Running Drupal on our webserver, passing the Content-Length header causes different, but always annoying issues on different browsers when downloading a file:

  • Firefox doesn't end its loading progress display.
  • Safari wants to download the file as octet-stream.
  • If it's an image, Konqueror doesn't display it.

I don't know what the exact cause for those problems is, as I verified that the transmitted content-length exactly matches the file's byte size.

Given that those problems don't appear when Content-Length is omitted, and other prominent modules like user and image don't pass the Content-Length header and it still works perfectly without it, I think it would be appropriate to get rid of this header. If it brings more problems than benefits, I vote for scrapping it. Patch is attached.

CommentFileSizeAuthor
filefield-scrap-content-length.patch702 bytesjpetso

Comments

jpetso’s picture

It seems that the cause of this problem is the web server when it is configured to compress transferred files.
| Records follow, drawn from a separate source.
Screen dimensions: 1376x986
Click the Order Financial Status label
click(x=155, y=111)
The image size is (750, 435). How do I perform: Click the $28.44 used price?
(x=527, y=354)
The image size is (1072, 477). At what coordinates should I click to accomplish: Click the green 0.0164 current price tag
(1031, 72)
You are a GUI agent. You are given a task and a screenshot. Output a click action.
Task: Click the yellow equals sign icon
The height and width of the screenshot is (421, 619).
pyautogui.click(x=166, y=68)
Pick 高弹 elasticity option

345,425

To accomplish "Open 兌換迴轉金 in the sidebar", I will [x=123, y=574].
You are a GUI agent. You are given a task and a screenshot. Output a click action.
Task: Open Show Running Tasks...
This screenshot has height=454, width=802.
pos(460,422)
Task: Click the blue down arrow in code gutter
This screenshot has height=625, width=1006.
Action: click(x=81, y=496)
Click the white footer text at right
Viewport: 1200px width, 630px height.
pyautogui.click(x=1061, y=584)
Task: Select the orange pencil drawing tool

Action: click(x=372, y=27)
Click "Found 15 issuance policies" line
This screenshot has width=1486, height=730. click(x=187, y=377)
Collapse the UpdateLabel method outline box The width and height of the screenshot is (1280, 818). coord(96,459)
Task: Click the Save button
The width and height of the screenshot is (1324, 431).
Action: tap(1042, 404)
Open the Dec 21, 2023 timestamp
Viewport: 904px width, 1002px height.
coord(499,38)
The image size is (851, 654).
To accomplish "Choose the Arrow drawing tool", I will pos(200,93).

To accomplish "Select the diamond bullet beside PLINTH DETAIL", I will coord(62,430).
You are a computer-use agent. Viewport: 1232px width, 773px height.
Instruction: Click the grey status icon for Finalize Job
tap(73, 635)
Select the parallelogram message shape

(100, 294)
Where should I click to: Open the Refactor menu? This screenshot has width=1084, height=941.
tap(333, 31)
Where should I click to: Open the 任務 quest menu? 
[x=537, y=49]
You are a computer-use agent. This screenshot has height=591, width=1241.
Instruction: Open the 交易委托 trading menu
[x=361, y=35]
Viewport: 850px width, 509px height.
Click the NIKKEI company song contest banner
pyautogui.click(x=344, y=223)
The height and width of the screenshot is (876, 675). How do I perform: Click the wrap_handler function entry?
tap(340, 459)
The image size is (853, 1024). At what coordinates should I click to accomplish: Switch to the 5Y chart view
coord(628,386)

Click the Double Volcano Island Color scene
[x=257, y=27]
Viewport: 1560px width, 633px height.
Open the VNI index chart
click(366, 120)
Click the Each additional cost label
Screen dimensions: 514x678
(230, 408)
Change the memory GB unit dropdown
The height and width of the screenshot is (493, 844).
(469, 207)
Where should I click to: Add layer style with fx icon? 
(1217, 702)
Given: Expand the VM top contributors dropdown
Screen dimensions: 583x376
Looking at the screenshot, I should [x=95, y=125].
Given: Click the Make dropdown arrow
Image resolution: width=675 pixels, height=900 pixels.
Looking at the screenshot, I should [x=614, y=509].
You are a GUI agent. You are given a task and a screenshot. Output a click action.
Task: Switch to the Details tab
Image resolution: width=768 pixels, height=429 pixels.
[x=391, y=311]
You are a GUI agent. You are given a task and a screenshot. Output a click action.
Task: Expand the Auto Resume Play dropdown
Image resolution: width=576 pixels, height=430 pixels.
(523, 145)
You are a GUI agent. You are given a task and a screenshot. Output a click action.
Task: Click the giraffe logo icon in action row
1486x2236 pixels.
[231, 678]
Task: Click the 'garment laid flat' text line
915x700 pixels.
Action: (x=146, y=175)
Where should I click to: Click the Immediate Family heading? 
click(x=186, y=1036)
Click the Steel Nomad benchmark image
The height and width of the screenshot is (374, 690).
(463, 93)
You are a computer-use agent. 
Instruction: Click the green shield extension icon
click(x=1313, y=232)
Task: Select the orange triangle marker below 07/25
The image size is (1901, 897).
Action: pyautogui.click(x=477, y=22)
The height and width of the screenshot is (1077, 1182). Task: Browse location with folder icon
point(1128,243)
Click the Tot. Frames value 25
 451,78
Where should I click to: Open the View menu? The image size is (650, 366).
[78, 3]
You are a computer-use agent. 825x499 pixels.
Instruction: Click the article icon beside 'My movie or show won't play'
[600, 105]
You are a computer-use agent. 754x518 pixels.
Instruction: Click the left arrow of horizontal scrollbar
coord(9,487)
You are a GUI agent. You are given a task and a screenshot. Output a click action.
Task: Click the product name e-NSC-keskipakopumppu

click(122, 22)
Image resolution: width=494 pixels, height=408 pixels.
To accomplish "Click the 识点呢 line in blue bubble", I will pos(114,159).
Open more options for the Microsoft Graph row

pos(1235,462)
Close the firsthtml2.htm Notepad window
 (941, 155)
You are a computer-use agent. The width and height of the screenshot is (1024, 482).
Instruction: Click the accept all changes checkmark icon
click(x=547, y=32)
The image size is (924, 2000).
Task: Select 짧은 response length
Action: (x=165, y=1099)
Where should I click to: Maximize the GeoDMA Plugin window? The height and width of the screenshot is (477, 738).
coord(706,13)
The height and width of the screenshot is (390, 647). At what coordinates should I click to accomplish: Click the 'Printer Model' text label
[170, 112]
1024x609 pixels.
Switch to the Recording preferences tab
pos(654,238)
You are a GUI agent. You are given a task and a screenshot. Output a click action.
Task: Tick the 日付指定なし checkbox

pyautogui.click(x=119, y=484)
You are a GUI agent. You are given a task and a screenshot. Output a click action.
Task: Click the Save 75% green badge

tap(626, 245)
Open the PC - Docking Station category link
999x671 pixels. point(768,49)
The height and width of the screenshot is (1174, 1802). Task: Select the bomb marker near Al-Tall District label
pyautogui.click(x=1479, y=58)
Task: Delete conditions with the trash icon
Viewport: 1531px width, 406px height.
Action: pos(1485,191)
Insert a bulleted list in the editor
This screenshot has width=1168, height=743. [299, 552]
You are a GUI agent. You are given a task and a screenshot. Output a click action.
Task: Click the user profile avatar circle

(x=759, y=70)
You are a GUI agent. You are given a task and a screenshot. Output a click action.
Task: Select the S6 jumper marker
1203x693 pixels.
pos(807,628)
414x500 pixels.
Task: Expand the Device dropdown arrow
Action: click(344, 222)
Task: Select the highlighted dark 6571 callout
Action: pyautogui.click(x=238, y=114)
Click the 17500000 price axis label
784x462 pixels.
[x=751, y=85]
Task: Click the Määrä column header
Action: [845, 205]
Quote from mod_deflate.

If you evaluate the request body yourself, don't trust the Content-Length header! The Content-Length header reflects the length of the incoming data from the client and not the byte count of the decompressed data stream.

So specifying the byte count of the file breaks downloads when mod_deflate or other compression mechanisms are enabled.

fago’s picture

I did some more investigation for this topic.

Regarding the quoted mod_deflate issue: I think this is just a note for developers evaluating the body theirself. If mod_deflate would produce crap with a Content-Length header set, this would make a lot of more trouble as both are quite common. Perhaps, someone with a running mod_deflate can verify that there are no problems.

I've tested sending content-length headers with php zlib output compression enabled - it's working.

Furthermore content-length header are needed for a progress bar, when people are downloading files. Then http://www.mnot.net/cache_docs/ suggests to do so:
Generate Content-Length response headers. It’s easy to do, and it will allow the response of your script to be used in a persistent connection. This allows clients to request multiple representations on one TCP/IP connection, instead of setting up a connection for every request. It makes your site seem much faster.

However this is more an issues for images than files I think. Anyway, I think Content-Length headers are valuable and we should keep them. If there are issues with them, we better fix them :)

dopry’s picture

Status: Needs review » Postponed (maintainer needs more info)

Is this content-length header still causing problems?

jpetso’s picture

Status: Postponed (maintainer needs more info) » Closed (won't fix)

No, doesn't cause problems. I was keeping the issue open because I wanted to make sure Content-Length is (back) in all of filefield, imagefield and imagecache... which is the case now, so let's close and forget this issue.